The tale of Port and Kit Moresbury, a sophisticated American couple, who are finding it more than a little difficult to live with each other. Endeavoring to escape this predicament, they set off for North Africa intending to travel through Algeria – uncertain of exactly where they are heading, but determined to leave the modern world behind. The results of this casually taken decision are both tragic and compelling.

2. TANZANIA
“The Magic of Saida ,”- M. G. Vassanji

A Giller Prize winner and powerfully emotional novel of love and loss.
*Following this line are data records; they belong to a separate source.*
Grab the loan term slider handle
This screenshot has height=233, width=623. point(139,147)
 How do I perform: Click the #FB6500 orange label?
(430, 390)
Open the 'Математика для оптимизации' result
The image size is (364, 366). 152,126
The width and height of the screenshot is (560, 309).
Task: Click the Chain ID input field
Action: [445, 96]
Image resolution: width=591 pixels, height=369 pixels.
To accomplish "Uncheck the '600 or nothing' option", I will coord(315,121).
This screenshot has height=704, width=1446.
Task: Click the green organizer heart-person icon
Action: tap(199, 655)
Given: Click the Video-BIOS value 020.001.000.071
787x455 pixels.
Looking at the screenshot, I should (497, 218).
An African/Indian man returns to the town of his birth in search of the girl he once loved—and the sense of self that has always eluded him. 
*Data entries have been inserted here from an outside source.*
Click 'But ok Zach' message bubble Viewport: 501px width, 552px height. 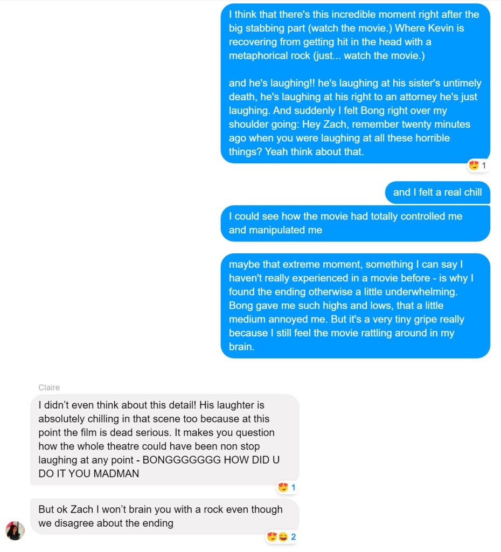tap(165, 516)
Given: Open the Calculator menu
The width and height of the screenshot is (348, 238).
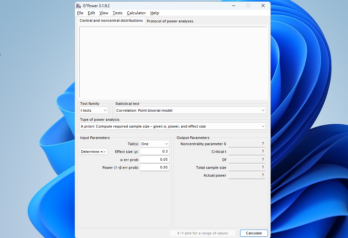Looking at the screenshot, I should (x=136, y=13).
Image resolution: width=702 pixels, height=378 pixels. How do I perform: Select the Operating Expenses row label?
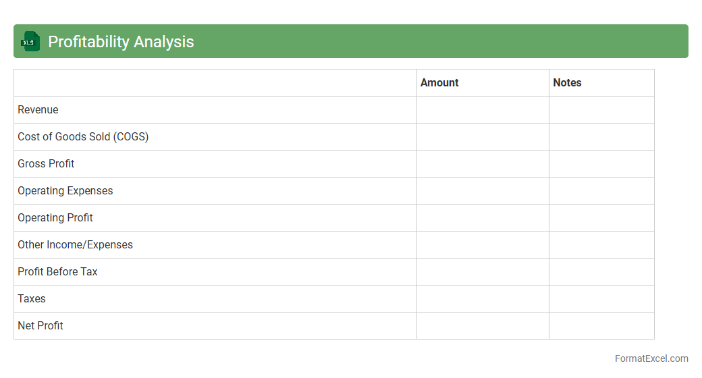65,190
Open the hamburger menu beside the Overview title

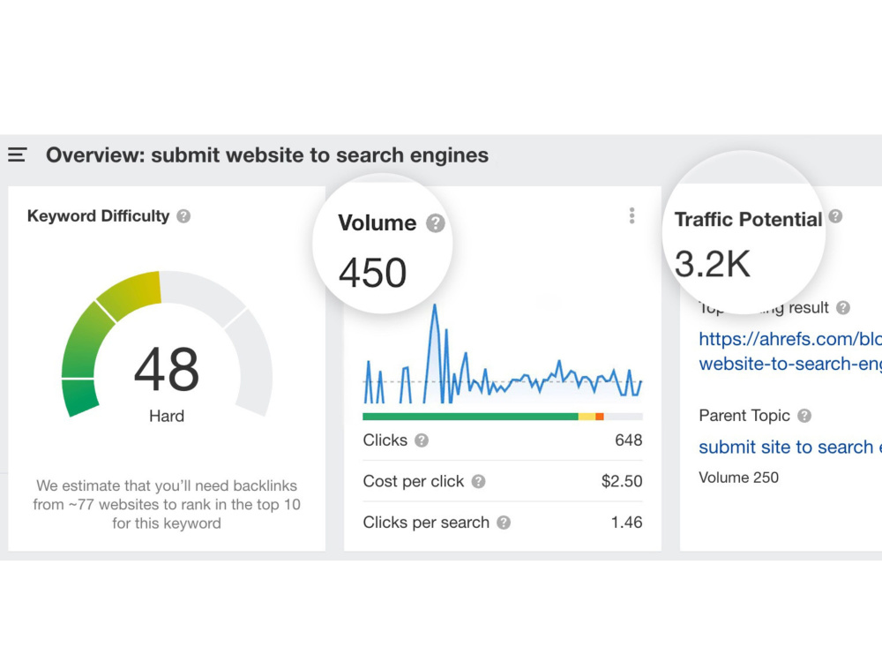[17, 154]
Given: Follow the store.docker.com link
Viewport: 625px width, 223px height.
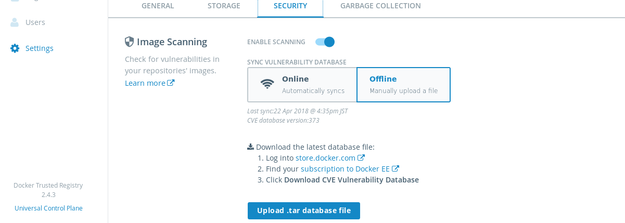Looking at the screenshot, I should click(325, 158).
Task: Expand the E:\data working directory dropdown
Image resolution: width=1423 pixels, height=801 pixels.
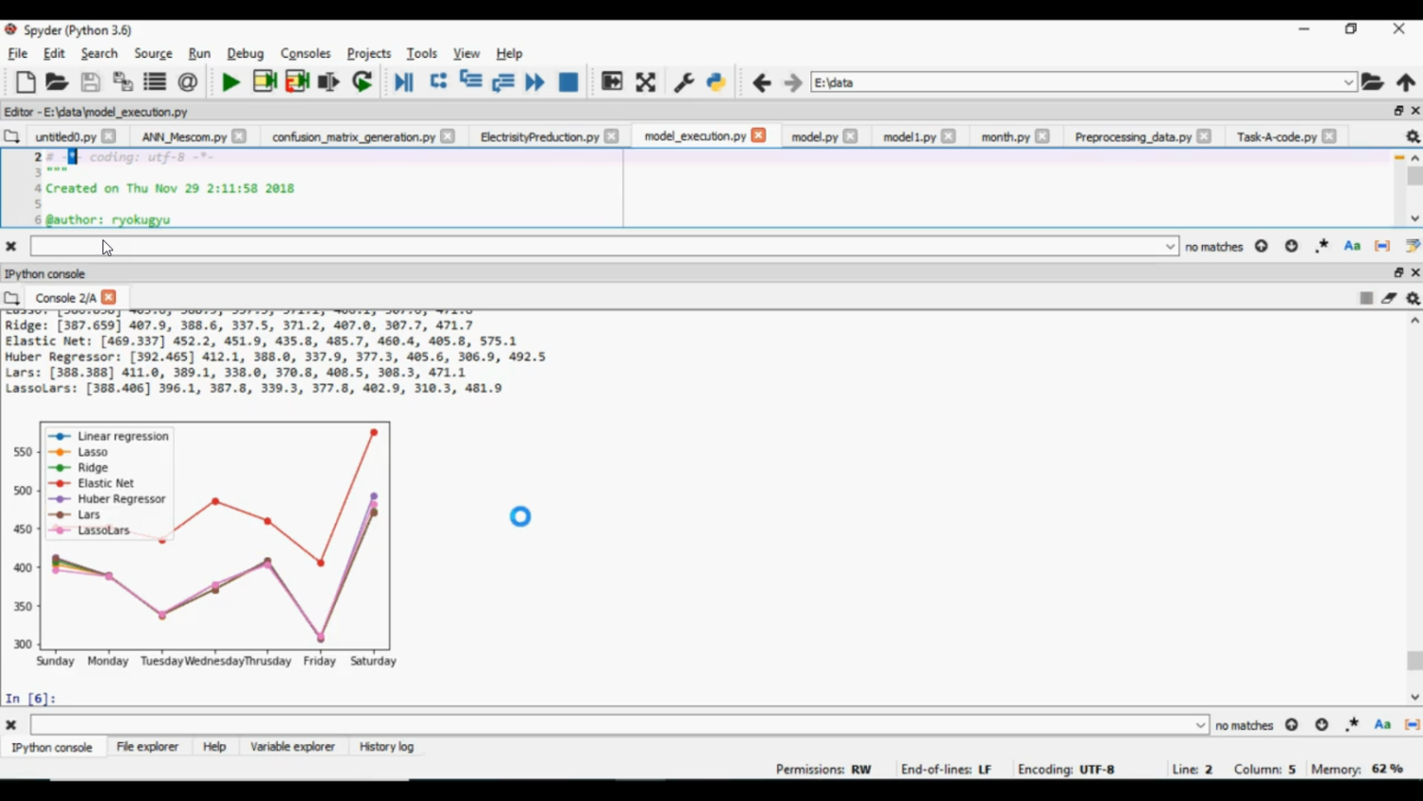Action: click(x=1348, y=83)
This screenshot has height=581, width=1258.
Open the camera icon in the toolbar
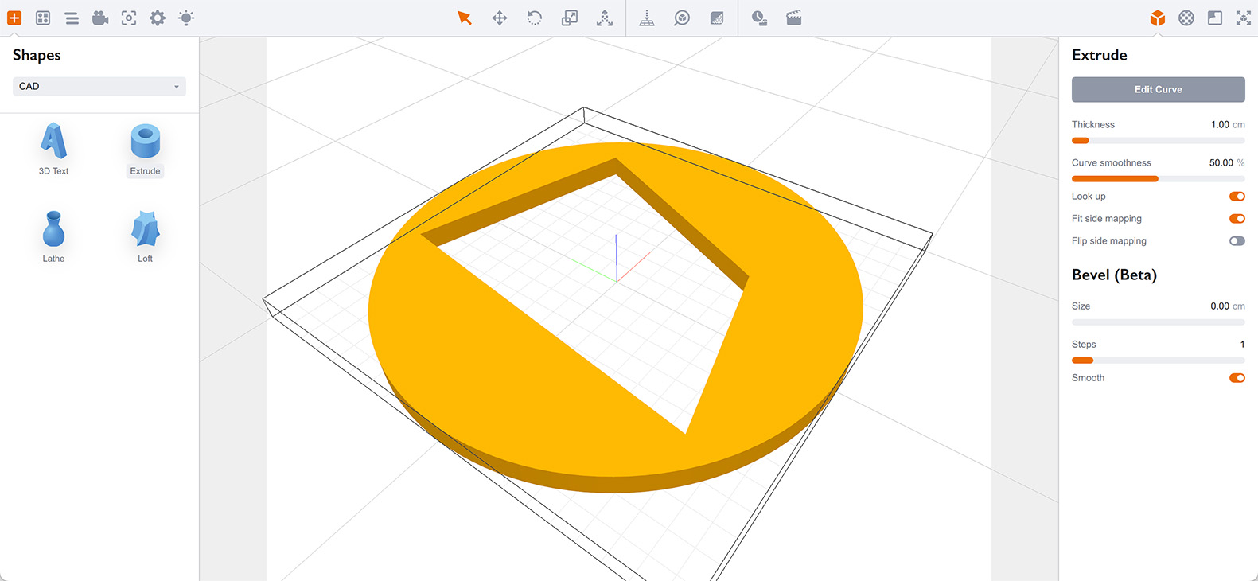[100, 18]
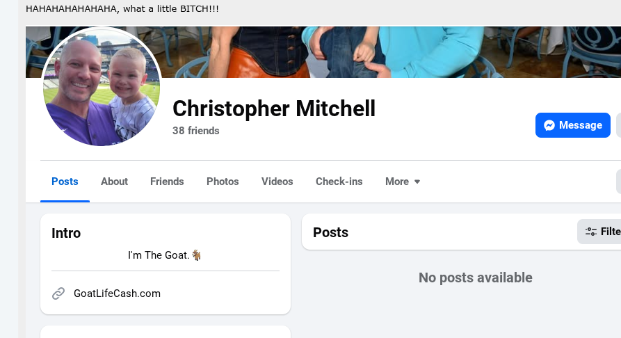Open the Photos tab
This screenshot has height=338, width=621.
click(x=223, y=182)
3. ALASKA, CALIFORNIA, NEW MEXICO, CHILE, MEXICO
A Manual for Cleaning Women,” Lucia Berlin

Berlin’s posthumous collection of short stories offer a portrait of the mid-20th century West through the eyes of young women (many of them based on Berlin herself) living through extraordinary circumstances.

4. ALEXANDRIA, EGYPT
Justine,” Lawrence Durrell

This is the first novel of Durrell’s “Alexandria Quartet,” and introduces the tetralogy’s primary love affair — between two people, and between a man and a city.
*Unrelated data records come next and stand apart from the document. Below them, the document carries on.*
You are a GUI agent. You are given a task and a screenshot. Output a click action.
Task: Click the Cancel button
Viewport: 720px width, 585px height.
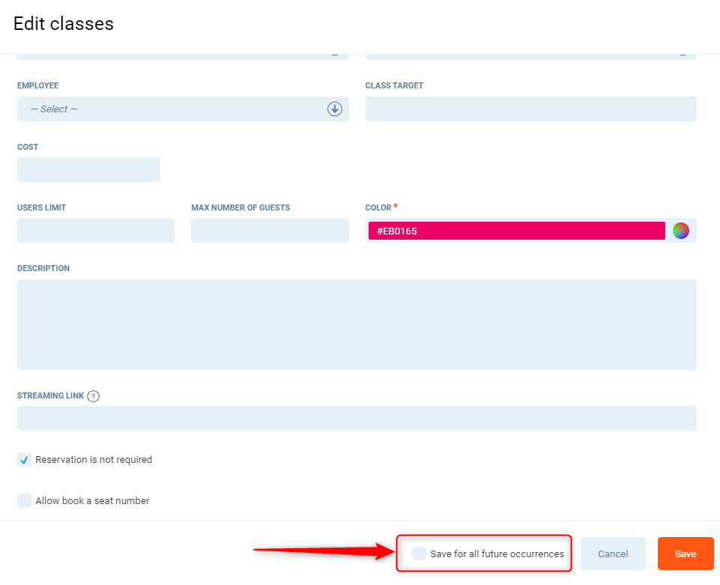[613, 554]
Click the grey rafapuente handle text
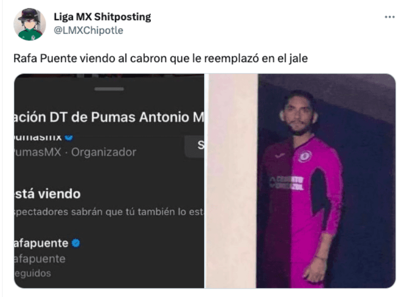403x297 pixels. click(x=40, y=259)
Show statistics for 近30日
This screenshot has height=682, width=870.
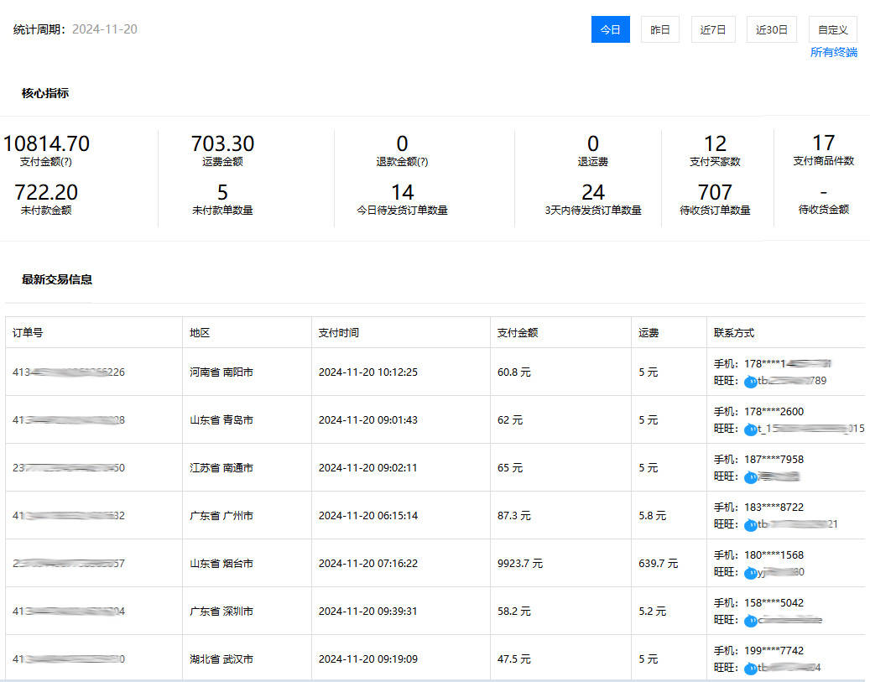pyautogui.click(x=771, y=29)
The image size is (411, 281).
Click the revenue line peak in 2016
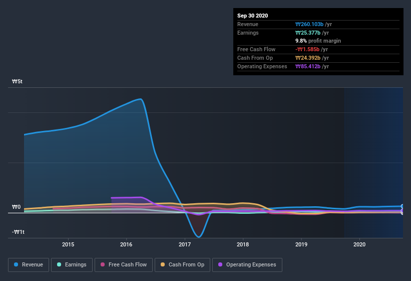click(x=141, y=99)
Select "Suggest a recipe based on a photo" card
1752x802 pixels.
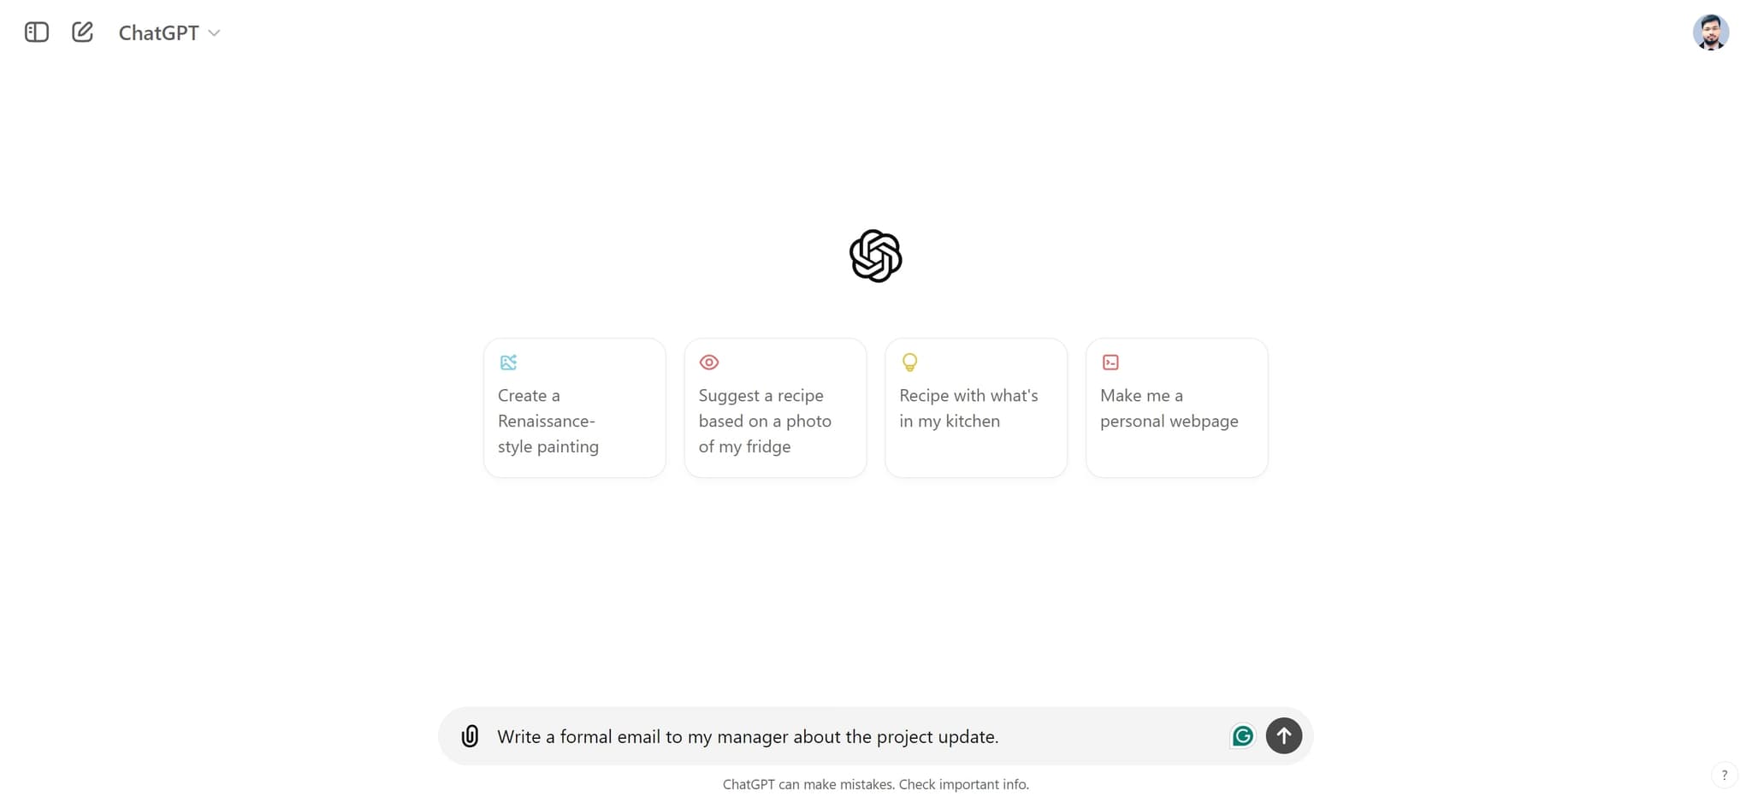click(x=775, y=421)
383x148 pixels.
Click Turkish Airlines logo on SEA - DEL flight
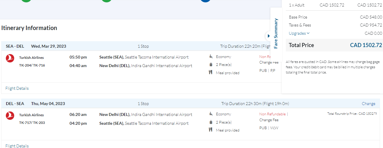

5. TRINIDAD; NEW YORK; WILTSHIRE, ENGLAND
The Enigma of Arrival,” V.S. Naipaul

This semi-autobiographical novel follows Naipaul’s peripatetic life as he navigates the experience of being a newcomer, observer and outsider in places far from his home of origin.

6. VENICE, ITALY
Watermark,” Joseph Brodsky

This paean to Venice — part notebook, part prose poem — is composed in vignettes of two decades of winters Brodsky spent there.

7. VIETNAM
The Mountains Sing,” Nguyen Phan Que Mai

This debut novel from the Vietnamese poet Nguyen Phan Que Mai follows multiple generations of a family through the political tumult of 20th-century Vietnam.

8. PUGET SOUND
Holy the Firm,” by Annie Dillard

A hallucinatory, eerily beautiful account of two years of relative isolation on an island in the Pacific Northwest.

9. BUDAPEST; JARKOVAC, SERBIA
Abigail,” Magda Szabó

Szabo’s novel about 14-year-old Gina Vitay’s coming-of-age during World War II is her most popular in her home country; its first English edition was published earlier this year.

10. KENYA
Out of Africa – Isak Dinesen’s memoir of her years in Africa, from 1914 to 1931, on a four-thousand-acre coffee plantation in the hills near Nairobi. She had come to Kenya from Denmark with her husband, and when they separated she stayed on to manage the farm by herself, visited frequently by her lover, the big-game hunter Denys Finch-Hatton, for whom she would make up stories “like Scheherazade.”